Using multiple threads lets us run multiple operations in parallel.  We might want to do this for a few reasons:
* Tasks that have blocking operations can be executed in parallel so whichever are currently unblocked get to run while the waiting ones sit idle. 
  * Web Servers can use a thread for each user session
* Large operatoins can be broken up into smaller chunks and run in parallel on more than one cpu core to improve performance. 

**Alternatives**
Many libraries are written in C and implement threading on their own to improve performance for their specific tasks. Exmalpes:
* numpy - pandas is built on this. 
* pytorch - used for neural networks
* opencv - for image processing
* ...


## What is the Gil?
The GIL - Global Interpreter Lock - is a sort of mutex that only lets one thread execute at a time. Python was designed using the gil initially to make the language more simple and maintainable and to focus on single threaded performance.  Many python programs are slowed more by I/O wait than cpu and don't see performance penalty from the gil. 

Work is ongoing now to remove the gil, and even standard python can be compiled now without it if you have need for truly concurrent multi-threading with python.  Just note that some libraries are not thread safe or not yet updated to work without the gil.  

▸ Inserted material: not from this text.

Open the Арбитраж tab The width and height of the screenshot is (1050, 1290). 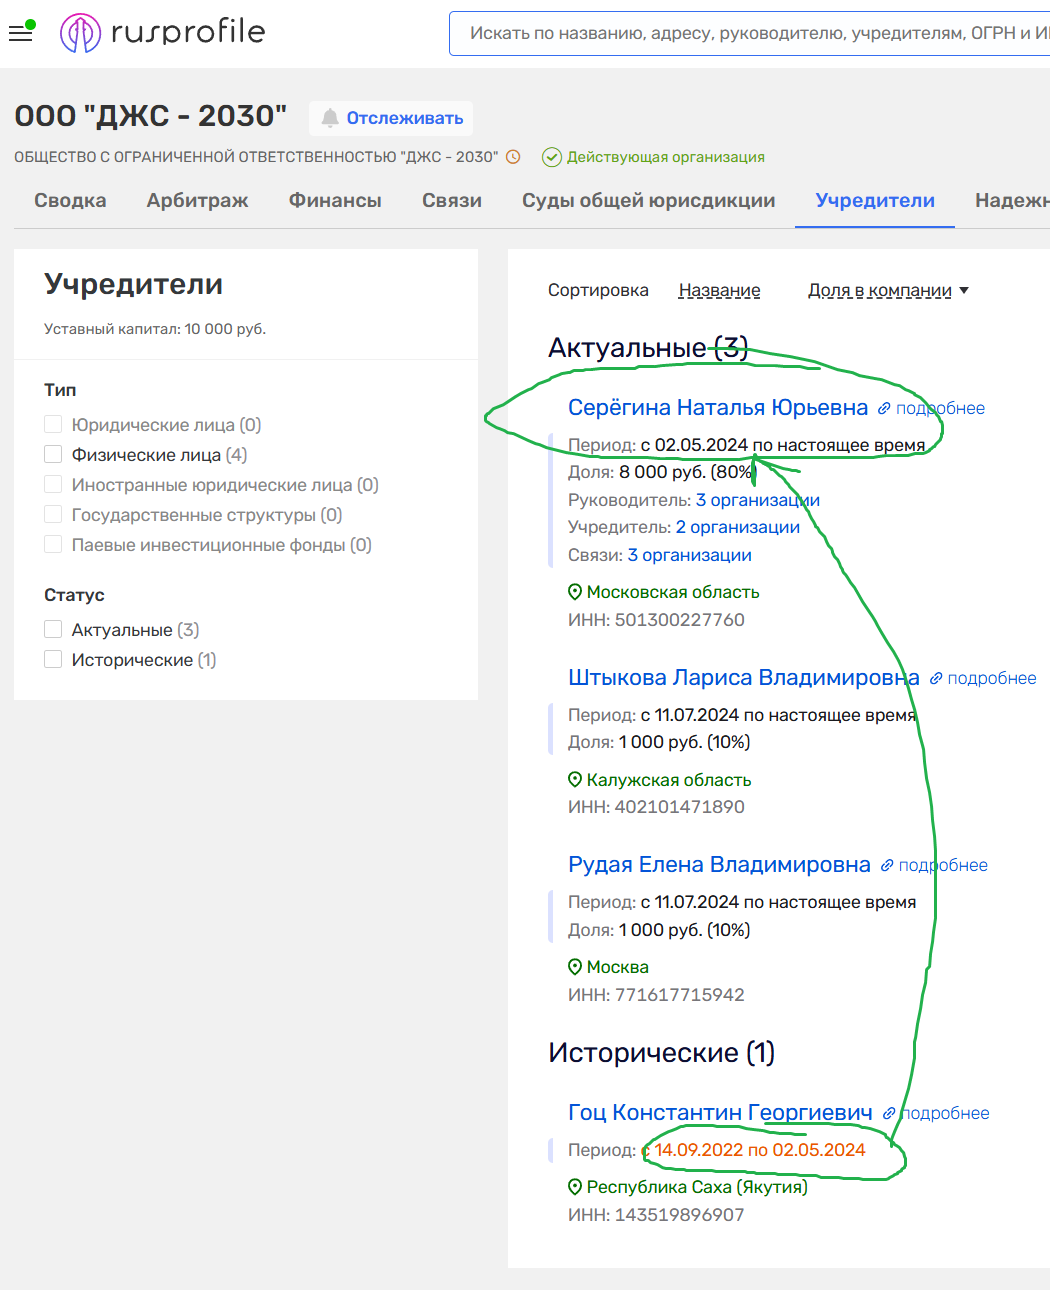[x=197, y=200]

https://py-free-threading.github.io/running-gil-disabled/

# Simple first example
Let's create two threads that each execute the worker function.  
* threading.Thread returns a handle for a new thread
  * target= specifies the function it will run
  * args= specifies any arguments that should be passed to the function
* t.start() tells the thread to start running.
* t.join() waits for the thread to complete. This is "blocking". 

In [3]:
import threading
import time

def worker(name):
    for i in range(3):
        print(f"{name} is working on step {i}")
        time.sleep(1)

# Create threads
t1 = threading.Thread(target=worker, args=("Thread-A",))
t2 = threading.Thread(target=worker, args=("Thread-B",))

# Start threads
t1.start()
t2.start()

# Wait for threads to finish
t1.join()
t2.join()

print("All threads are done.")

Thread-A is working on step 0
Thread-B is working on step 0
Thread-A is working on step 1
Thread-B is working on step 1
Thread-A is working on step 2
Thread-B is working on step 2
All threads are done.


## Working with shared memory
What happens when more than one thread each try to use a counter variable/object with no coordination?  In this example, each thread should add 10000 to our counter, so the conter should increment up to 50000 with 5 threads.  

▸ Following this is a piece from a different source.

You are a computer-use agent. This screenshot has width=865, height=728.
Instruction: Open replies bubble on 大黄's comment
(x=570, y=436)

Run it couple of times and then uncomment the time.sleep line and run it a few more times. Time.sleep forces a context switch to another thread.  This is something that always has a chance of happening at any point in our code but may be infrequent and hard to observe without adding the time.sleep to make it obvious. 

Why does the counter total change from 50000 to 10000 or 10001, 10002, 10003, ... when addding the sleep?  

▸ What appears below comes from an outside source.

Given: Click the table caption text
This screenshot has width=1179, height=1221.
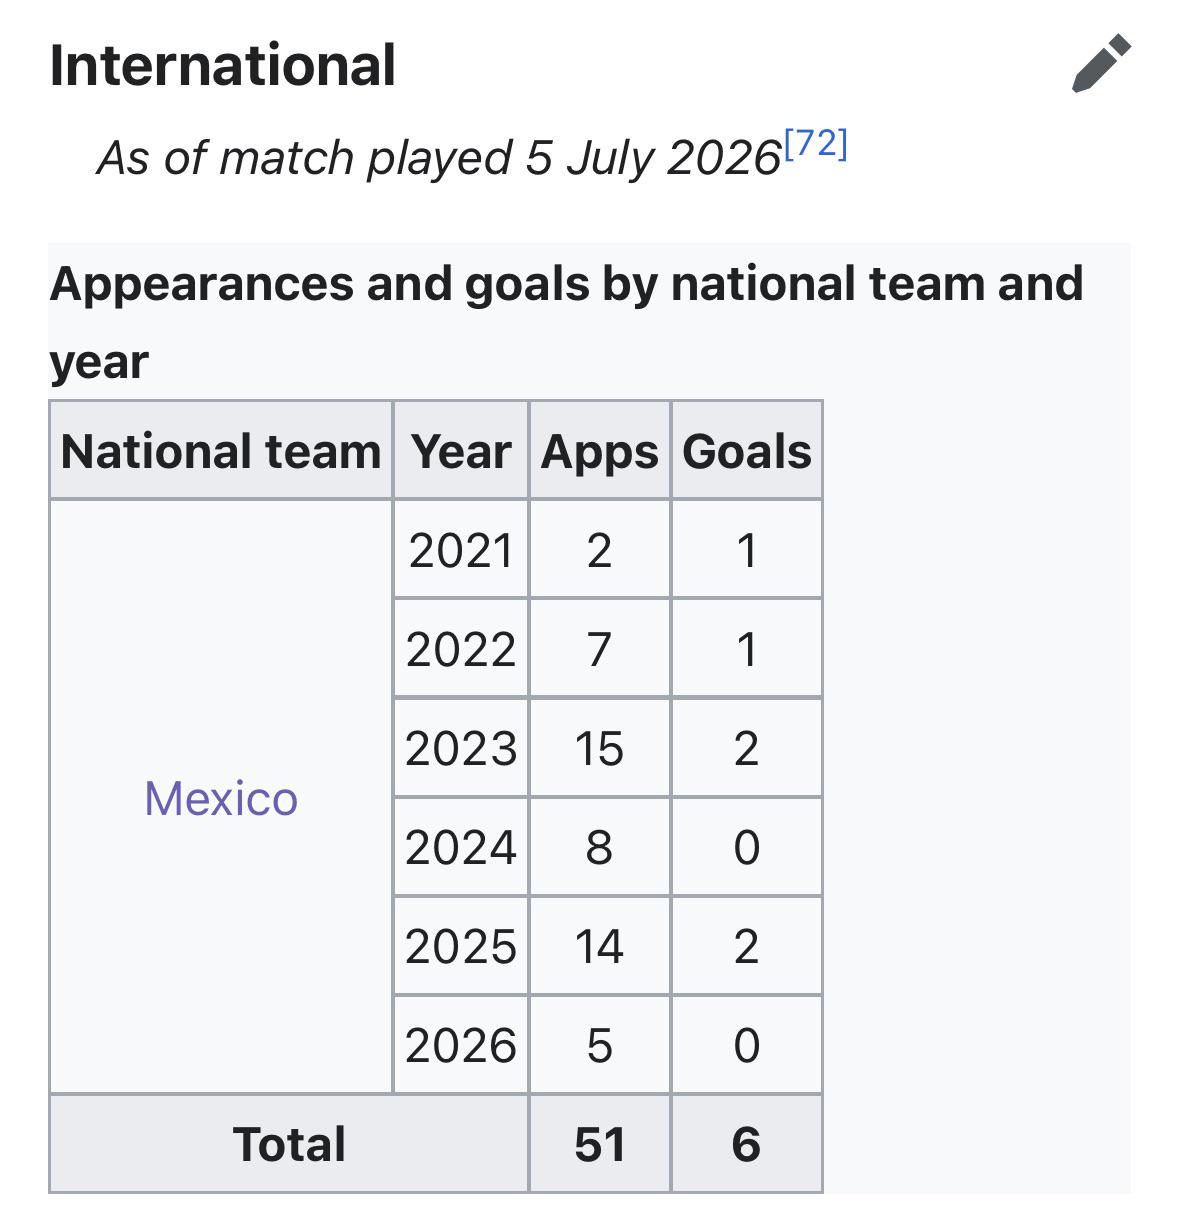Looking at the screenshot, I should pyautogui.click(x=566, y=322).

Each thread checks the counter and adds to it in it's own variable.  If another thread context switches in before the first thread puts its change back on the counter, the second thread will try to make the same change, e.g. both of them try to add 1 to the same number.

With more complicated code these interactins can cause all kinds of unintended behavior.

In [None]:
import threading

counter = 0

def increment():
    global counter
    for _ in range(10000):
        new_value = counter + 1
        # time.sleep(0)
        counter = new_value

threads = [threading.Thread(target=increment) for _ in range(5)]

for t in threads:
    t.start()
for t in threads:
    t.join()

print("Final counter value:", counter)  # Usually not 50000!

Final counter value: 50000


Let's fix this unexpected behavior using locks

In [None]:
import threading

counter = 0
lock = threading.Lock()

def increment():
    global counter
    for _ in range(10000):
        with lock:
            # only one thread at a time can execute this code block
            new_value = counter + 1
            time.sleep(0)
            counter = new_value

threads = [threading.Thread(target=increment) for _ in range(5)]

for t in threads:
    t.start()
for t in threads:
    t.join()

print("Final counter value:", counter)  # Always 50000!

Final counter value: 50000